The patients in the night group exhibited significantly higher FACEs values compared to those in the other groups at each time point (1st, 3rd, 6th, and 12th h) up to 12 h (P = 0.007, P = 0.023, P = 0.048, and P = 0.003, respectively) (Table 4).
Table 4.
The FACEs score assessments in the four groups according to time periods
| FACEs | Night group (n=39) | Morning group (n=52) | Afternoon group (n=57) | Evening group (n=38) | P value |
|---|---|---|---|---|---|
| 1st h | 3 (0-4)* | 2 (0-4)* | 2 (0-5)* | 2 (0-4)* | 0.007† |
| 3rd h | 2 (0-3)* | 1 (0-3)* | 1 (0-3)* | 1 (0-4)* | 0.023† |
| 6th h | 1 (0-2)* | 0 (0-2)* | 0 (0-3)* | 0 (0-4)* | 0.048† |
| 12th h | 1 (0-3)* | 0 (0-2* | 0 (0-2)* | 0 (0-3)* | 0.003† |
| 24th h | 0 (0-1) | 0 (0-1) | 0 (0-1) | 0 (0-1) | 0.109† |
Furthermore, the amount of analgesic required in the night group was statistically higher than in the other groups for the entire 12-h period (P = 0.002, P < 0.001, P = 0.002, and P = 0.004, respectively) (Table 5). The rates of postoperative adverse effects (postoperative nausea-vomiting, bradycardia, and hypotension) were similar among the groups (P > 0.05).
Table 5.
The amount of analgesic requirement assessments in the four groups according to time periods
| The amount of analgesic requirement | Night group (n=39) | Morning group (n=52) | Afternoon group (n=57) | Evening group (n=38) | P value |
|---|---|---|---|---|---|
| 1st h | 35 (89.7)* | 35 (67.3)* | 37 (55.9)* | 19 (67.9)* | 0.005† |
| 600 (350–1000) | 300 (0–700) | 300 (0–600) | 425 (0–600) | ||
| 3rd h | 29 (74.4)* | 13 (25.0)* | 19 (27.9)* | 7 (25.0)* | < 0.001† |
| 500 (0–600) | 0 (0–225) | 0 (0–300) | 0 (0–225) | ||
| 6th h | 22 (56.4)* | 23 (44.2)* | 20 (29.4)* | 2 (7.1)* | < 0.001† |
| 350 (0–600) | 0 (0–462) | 0 (0–437) | 0 (0–300) | ||
| 12th h | 17 (43.0)* | 5 (9.6)* | 8 (10.8)* | 3 (10.7)* | < 0.001† |
| 0 (0–500) | 0 (0–0) | 0 (0–0) | 0 (0–300) | ||
| 24th h | 3 (7.7) | 1 (1.9) | 4 (5.0) | 1 (3.6) | 0.590† |
| 0 (0–0) | 0 (0–0) | 0 (0–0) | 0 (0–300) |
Go to :
DISCUSSION
Measurement of cyclical variations in pain perception can predict rhythmic changes in the analgesic requirements for individuals undergoing specific types of surgery. Pain relief can be enhanced by manipulating the timing of drug administration [3]. Our results indicate a circadian change in postoperative pain levels in children undergoing appendectomy. Patients in the night group (01:01–07:00) experienced higher FACEs than those in other circadian periods of the day. Additionally, the amount of analgesic required was higher in this group compared to the others. However, FACEs did not show any significant difference among the remaining circadian periods of the day.
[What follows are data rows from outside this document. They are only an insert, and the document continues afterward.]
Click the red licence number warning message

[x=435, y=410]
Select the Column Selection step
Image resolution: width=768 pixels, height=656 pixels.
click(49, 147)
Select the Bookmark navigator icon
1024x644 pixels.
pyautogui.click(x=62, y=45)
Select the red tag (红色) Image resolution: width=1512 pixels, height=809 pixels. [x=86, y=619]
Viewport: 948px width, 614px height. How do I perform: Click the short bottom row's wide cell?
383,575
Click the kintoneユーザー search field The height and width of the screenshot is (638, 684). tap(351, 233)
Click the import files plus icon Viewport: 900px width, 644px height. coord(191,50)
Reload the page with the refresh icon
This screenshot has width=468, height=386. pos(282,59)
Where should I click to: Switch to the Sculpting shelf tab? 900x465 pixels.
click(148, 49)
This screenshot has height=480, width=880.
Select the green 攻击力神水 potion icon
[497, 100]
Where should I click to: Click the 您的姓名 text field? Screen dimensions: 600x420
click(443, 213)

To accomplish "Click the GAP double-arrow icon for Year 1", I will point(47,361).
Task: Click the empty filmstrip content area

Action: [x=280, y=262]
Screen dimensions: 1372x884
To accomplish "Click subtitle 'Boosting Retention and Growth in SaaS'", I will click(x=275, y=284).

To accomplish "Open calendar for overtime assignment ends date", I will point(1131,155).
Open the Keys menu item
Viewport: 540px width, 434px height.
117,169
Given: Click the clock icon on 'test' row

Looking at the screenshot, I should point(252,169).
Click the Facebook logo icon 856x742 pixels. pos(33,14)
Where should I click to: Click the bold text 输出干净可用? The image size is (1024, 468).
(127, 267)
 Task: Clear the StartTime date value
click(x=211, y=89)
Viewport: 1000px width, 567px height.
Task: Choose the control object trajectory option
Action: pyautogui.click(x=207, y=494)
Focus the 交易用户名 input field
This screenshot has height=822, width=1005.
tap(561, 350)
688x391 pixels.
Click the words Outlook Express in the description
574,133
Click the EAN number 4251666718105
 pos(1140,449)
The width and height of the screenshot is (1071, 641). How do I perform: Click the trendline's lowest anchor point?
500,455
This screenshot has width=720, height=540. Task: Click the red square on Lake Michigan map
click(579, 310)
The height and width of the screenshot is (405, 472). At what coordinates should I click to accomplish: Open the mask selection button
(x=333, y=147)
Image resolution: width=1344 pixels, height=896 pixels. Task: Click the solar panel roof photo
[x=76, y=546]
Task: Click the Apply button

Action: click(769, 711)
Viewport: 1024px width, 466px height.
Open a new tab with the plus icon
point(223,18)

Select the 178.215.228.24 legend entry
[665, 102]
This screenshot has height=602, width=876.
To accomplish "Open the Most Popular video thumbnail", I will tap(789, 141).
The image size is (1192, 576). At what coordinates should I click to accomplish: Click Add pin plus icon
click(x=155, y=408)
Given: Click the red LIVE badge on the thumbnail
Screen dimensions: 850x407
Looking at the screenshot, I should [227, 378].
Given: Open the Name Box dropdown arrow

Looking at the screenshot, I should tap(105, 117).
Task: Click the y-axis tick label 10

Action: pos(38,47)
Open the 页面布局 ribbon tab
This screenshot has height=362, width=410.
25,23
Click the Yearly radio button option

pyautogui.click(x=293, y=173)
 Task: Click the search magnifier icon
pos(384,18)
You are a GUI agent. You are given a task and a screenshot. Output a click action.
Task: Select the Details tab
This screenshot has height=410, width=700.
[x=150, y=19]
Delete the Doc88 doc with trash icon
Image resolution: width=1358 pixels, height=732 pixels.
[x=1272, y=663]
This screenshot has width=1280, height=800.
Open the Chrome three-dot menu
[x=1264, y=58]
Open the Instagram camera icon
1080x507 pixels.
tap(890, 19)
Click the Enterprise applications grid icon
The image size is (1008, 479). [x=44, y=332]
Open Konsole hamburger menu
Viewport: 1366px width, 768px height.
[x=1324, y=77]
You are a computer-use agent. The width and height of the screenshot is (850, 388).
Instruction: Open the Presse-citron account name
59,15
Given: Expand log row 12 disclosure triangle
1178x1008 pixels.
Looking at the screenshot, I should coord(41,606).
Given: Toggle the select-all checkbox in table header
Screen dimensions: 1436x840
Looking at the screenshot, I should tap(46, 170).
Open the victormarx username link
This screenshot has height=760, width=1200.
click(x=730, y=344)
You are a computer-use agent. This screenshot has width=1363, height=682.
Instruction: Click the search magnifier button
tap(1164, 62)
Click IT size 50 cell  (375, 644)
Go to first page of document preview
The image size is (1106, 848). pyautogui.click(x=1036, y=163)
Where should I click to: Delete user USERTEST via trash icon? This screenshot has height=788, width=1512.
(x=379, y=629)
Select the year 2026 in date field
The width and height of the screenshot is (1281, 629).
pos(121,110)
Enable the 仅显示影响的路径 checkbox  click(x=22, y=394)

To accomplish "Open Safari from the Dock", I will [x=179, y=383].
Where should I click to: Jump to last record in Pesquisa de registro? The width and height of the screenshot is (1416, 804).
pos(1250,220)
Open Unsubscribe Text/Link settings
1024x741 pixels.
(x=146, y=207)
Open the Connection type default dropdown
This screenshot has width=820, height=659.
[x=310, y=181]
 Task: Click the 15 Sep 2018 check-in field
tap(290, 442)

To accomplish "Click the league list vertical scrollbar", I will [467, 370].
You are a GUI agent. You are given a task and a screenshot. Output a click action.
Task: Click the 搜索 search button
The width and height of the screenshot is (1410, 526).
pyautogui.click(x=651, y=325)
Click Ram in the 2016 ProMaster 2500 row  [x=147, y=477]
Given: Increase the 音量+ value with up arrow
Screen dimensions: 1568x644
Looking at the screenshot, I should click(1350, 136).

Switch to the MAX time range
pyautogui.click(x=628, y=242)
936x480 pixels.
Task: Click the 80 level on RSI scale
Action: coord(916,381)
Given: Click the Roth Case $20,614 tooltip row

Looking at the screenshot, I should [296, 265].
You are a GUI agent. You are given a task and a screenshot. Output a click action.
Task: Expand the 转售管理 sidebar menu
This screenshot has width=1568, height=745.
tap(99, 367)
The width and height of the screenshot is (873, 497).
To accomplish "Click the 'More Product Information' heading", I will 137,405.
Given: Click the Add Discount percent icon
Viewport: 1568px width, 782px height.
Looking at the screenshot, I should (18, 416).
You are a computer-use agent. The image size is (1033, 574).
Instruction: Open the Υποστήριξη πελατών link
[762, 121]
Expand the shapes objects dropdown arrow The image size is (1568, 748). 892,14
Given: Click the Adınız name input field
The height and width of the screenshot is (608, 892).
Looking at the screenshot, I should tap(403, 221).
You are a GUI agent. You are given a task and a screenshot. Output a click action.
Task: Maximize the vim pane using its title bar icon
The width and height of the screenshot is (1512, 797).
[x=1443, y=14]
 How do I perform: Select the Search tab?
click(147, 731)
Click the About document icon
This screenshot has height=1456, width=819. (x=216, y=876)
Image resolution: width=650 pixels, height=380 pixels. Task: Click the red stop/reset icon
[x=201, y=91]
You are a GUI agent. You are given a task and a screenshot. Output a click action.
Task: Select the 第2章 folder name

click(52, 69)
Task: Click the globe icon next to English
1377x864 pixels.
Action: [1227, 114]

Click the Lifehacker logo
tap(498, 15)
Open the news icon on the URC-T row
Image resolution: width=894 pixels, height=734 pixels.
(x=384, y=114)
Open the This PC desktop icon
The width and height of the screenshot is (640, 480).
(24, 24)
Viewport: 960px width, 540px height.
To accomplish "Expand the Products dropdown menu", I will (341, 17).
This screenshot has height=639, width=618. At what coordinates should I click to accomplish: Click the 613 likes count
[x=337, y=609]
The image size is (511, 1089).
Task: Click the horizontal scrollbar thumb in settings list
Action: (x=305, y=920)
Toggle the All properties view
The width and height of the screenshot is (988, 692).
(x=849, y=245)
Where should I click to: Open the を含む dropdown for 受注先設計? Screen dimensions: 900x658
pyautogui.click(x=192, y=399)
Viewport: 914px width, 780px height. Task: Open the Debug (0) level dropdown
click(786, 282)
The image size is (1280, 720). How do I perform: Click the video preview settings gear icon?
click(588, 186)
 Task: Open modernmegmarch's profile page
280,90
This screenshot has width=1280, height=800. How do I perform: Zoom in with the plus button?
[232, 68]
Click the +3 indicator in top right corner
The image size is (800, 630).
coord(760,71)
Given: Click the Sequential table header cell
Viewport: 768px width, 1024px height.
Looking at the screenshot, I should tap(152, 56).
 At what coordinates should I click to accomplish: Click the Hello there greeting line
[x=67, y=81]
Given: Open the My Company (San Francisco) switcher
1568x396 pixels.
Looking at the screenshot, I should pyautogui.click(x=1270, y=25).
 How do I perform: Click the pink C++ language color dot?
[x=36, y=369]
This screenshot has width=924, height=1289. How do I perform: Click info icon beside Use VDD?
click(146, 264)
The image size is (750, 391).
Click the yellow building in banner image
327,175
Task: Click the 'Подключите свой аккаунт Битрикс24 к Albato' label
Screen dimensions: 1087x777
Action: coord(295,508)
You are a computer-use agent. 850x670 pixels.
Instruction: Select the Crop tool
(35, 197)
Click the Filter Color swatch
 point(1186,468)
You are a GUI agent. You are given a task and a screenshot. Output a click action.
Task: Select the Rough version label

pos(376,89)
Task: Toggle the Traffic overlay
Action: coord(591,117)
While it is challenging to quantify the effects of circadian rhythms on humans in a complex clinical setting, factors such as the stress of anesthesia and surgery, administration of anesthetic drugs, and pre-operative fasting can impact the internal clock due to changes like fatigue, sleep deprivation, and inactivity, thereby lowering the pain perception threshold [14-16]. We believe that these factors contributed to the elevated pain scores observed in the night group in our study. However, our results do not seem to align with prior studies on pain processes, which demonstrate anesthesia and surgery-induced postoperative processes, associating circadian pain rhythm with higher sensitivity and a higher pain threshold during nocturnal periods [17,18]. This discrepancy may be attributed to cortisol, a potent anti-inflammatory mediator, contributing to pain reduction by decreasing endogenous proinflammatory cytokine levels [19].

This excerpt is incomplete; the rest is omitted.